In 1886 Teatro Malibran was auctioned off together with San Benedetto and was bought by a company created by Francesco Baldanello, Emerico Merkel and Giuseppe Patrizio. With various hereditary passages this company was able to maintain the ownership of the theatre until recently. The theatre was reopened in 1890 after radical restoration that changed the appearance of the concert hall with Egyptian-style decorations. In spring 1913 after an important opera season, the Malibran was closed once again due to the need to carry out certain security measures. A public competition was then announced for a project of internal restoration, the only bind being that the external walls of the theatre had to be kept. The winner was the young engineer Mario Felice Donghi.

Due to the First World War work on the theatre was interrupted and it was only reopened in December 1919 with a greatly appreciated production of Verdi’s Otello. With this, the theatre continued its renewed activity all through the first half of the twentieth century. In the 1980’s, thanks to an initiative of the Teatro La Fenice, many important performances and novelties took place in the Malibran, including the world première of Salvatore Sciarrino’s Cailles en sarcophage, in collaboration with the Biennale Musica.

In 1991 together with the La Fenice’s company Teatro Danza, Carolyn Carlson presented her first performance, Undici Onde, created specifically for La Fenice. This was followed by Underwood. The ample scenic space of the Malibran has also seen performances by Pina Bausch, some of which were Italian premières.

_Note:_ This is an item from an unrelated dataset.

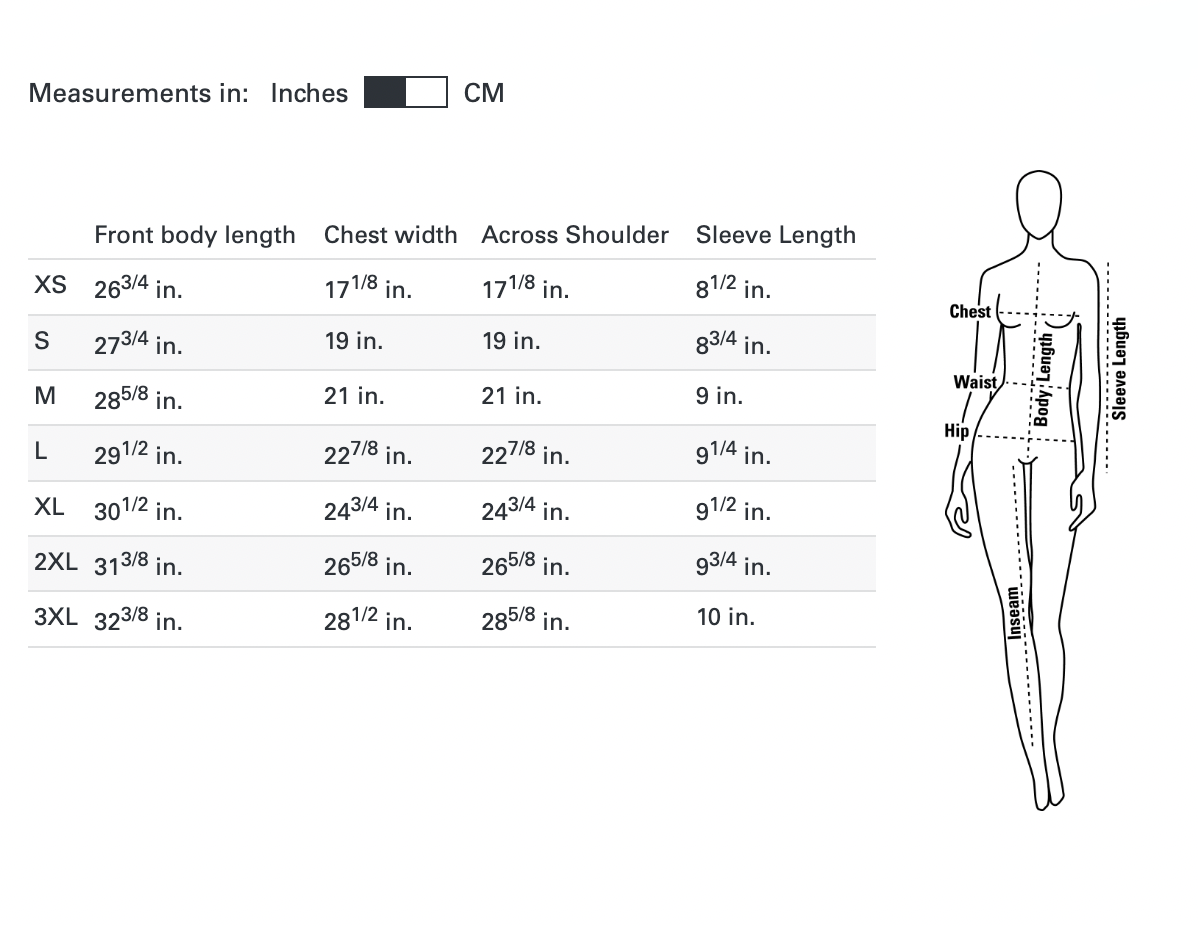Click the Body Length diagram label
The height and width of the screenshot is (926, 1198).
coord(1042,380)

When the City Council of Venice bought the Malibran, it marked a new phase for the theatre: the restoration of the roof was meant to be the starting point of an extremely detailed project by Antonio Foscari to completely restore the building and modify the structures, in particular the extension of the gallery and the stage. When La Fenice was destroyed in a fire in January 1996, the Malibran was placed in the limelight because it had become even more indispensable. Thus, the decision was taken to respect the entire original architectural structure rather than radically change the installations and increase the scenic machinery so that the project would be approved more rapidly and with innovative procedures.
During restoration the orchestra pit was also enlarged and an enormous underground basin was made to collect the water from high water that could have flooded the entire theatre. During the digging of this basin extremely interesting archaeological findings came to light, including perfectly conserved structures going back to the Roman age and to the fifth century A.D., the remains of warehouse walls belonging to the Polo family and some glass objects that went back to the most antique production of glass in the lagoon.

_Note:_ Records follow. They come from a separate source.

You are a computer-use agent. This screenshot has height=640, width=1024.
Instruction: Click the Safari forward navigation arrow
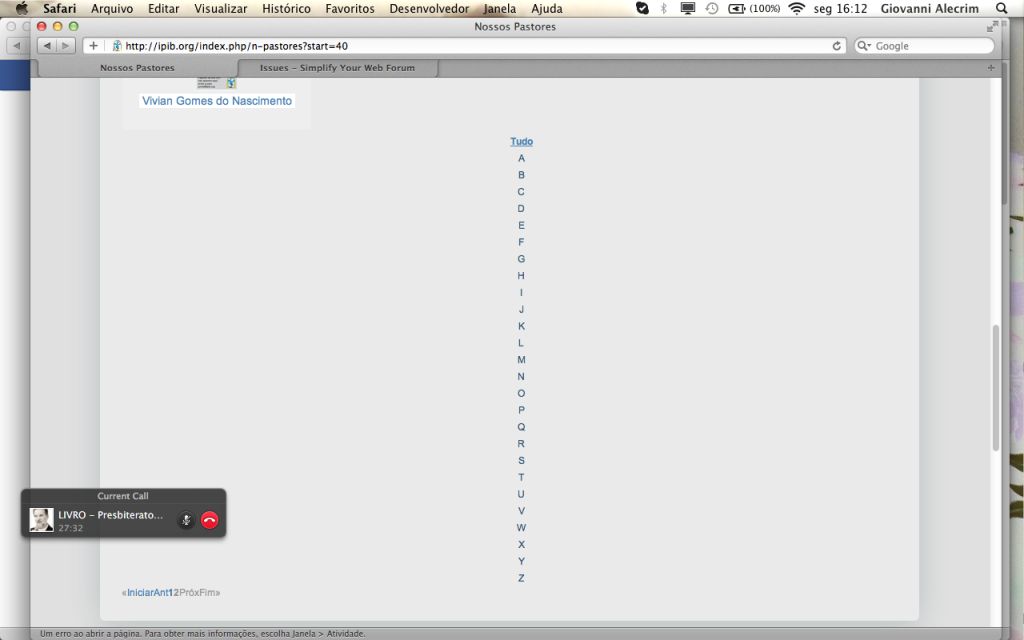click(64, 46)
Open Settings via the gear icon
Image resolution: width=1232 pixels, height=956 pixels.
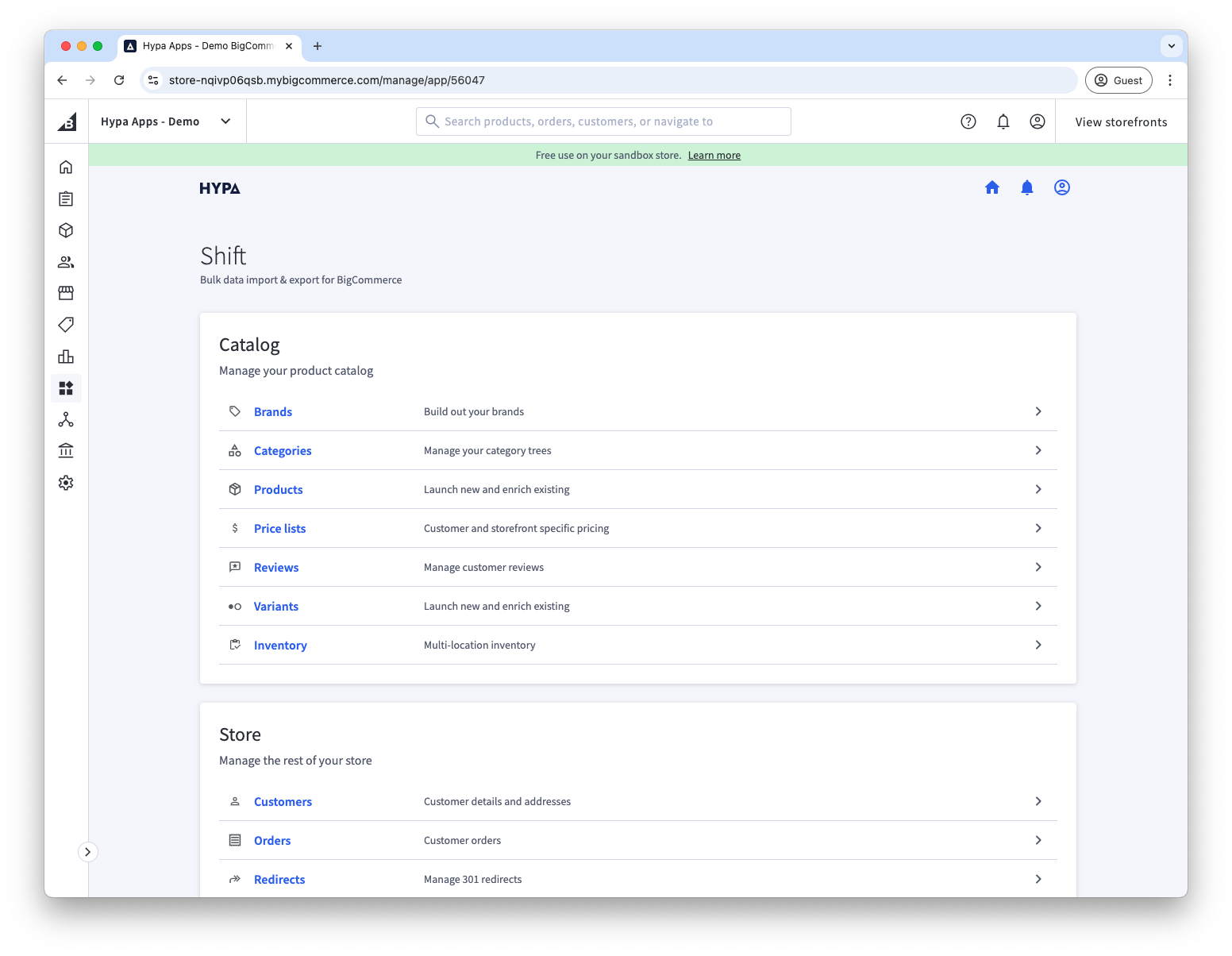66,482
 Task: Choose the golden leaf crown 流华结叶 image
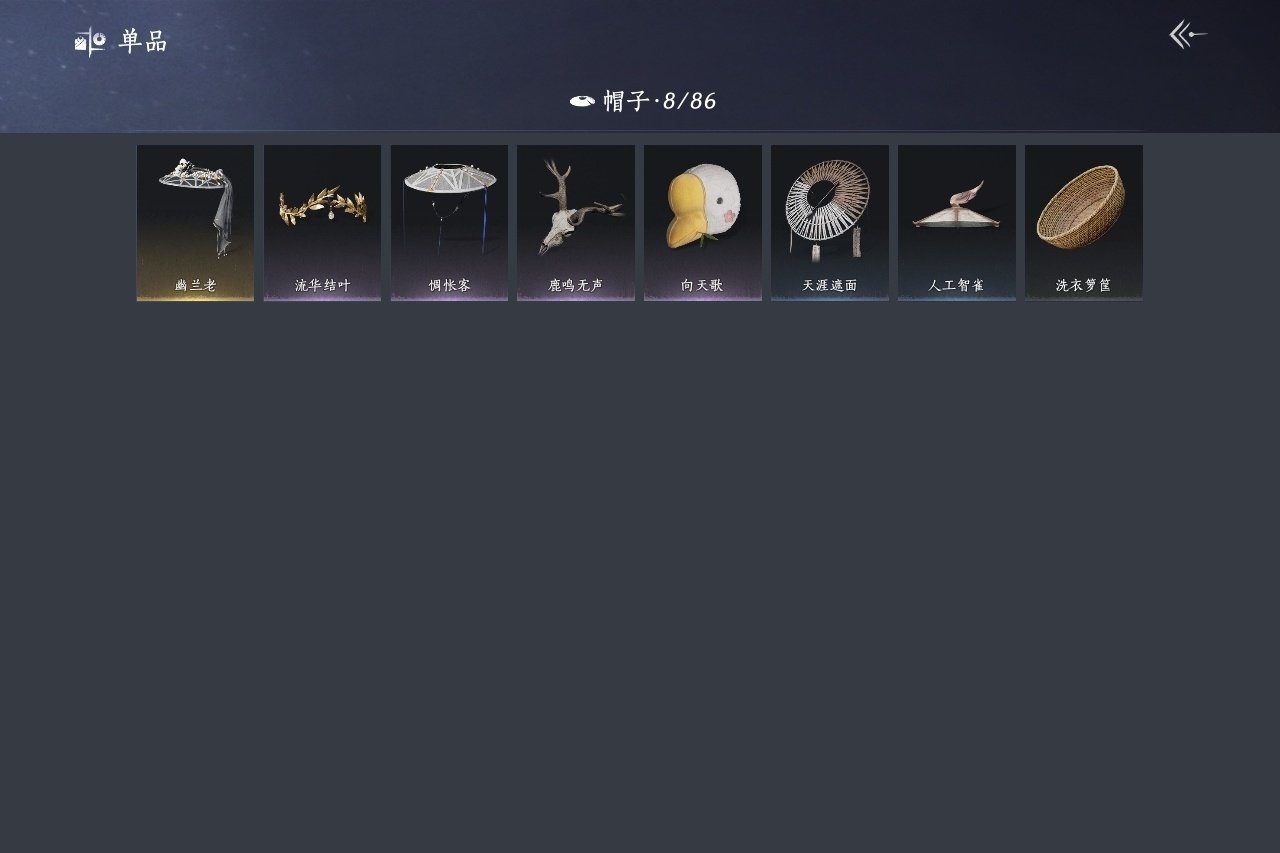(x=322, y=205)
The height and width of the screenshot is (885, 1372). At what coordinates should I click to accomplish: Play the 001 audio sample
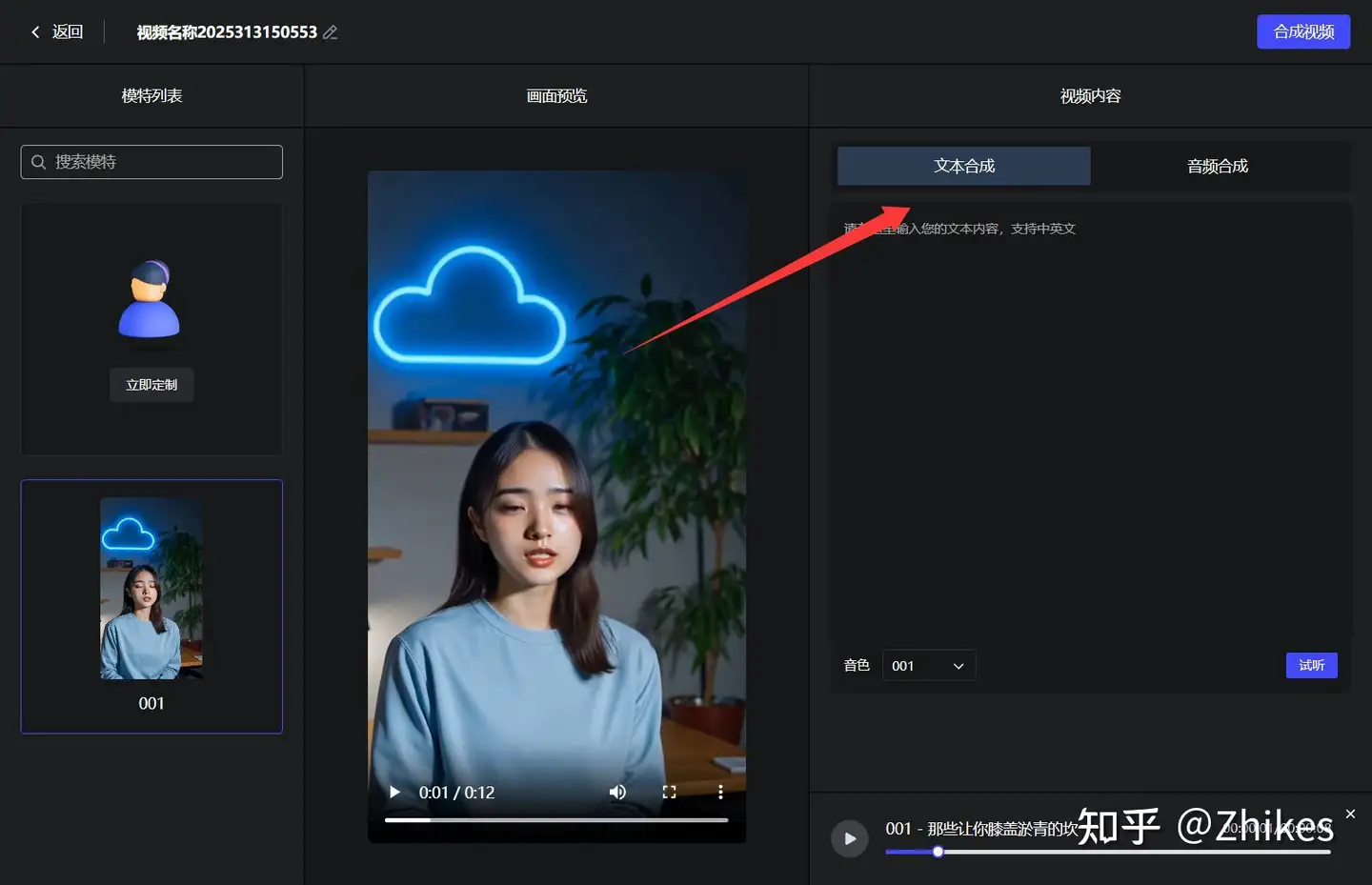tap(850, 838)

The interior decorations of the Malibran were also restored, paying particular attention to the colours foreseen by Donghi, previously hidden by various layers of plaster. By supporting the conservative restoration of the magnificent curtain by Giuseppe Cherubini in tempera on canvas with golden and silver yarn, the association Amici della Fenice made an important contribution to the re-opening of one of the most important historic Venetian theatres that seats 900 people and is now once again an active part of the city life.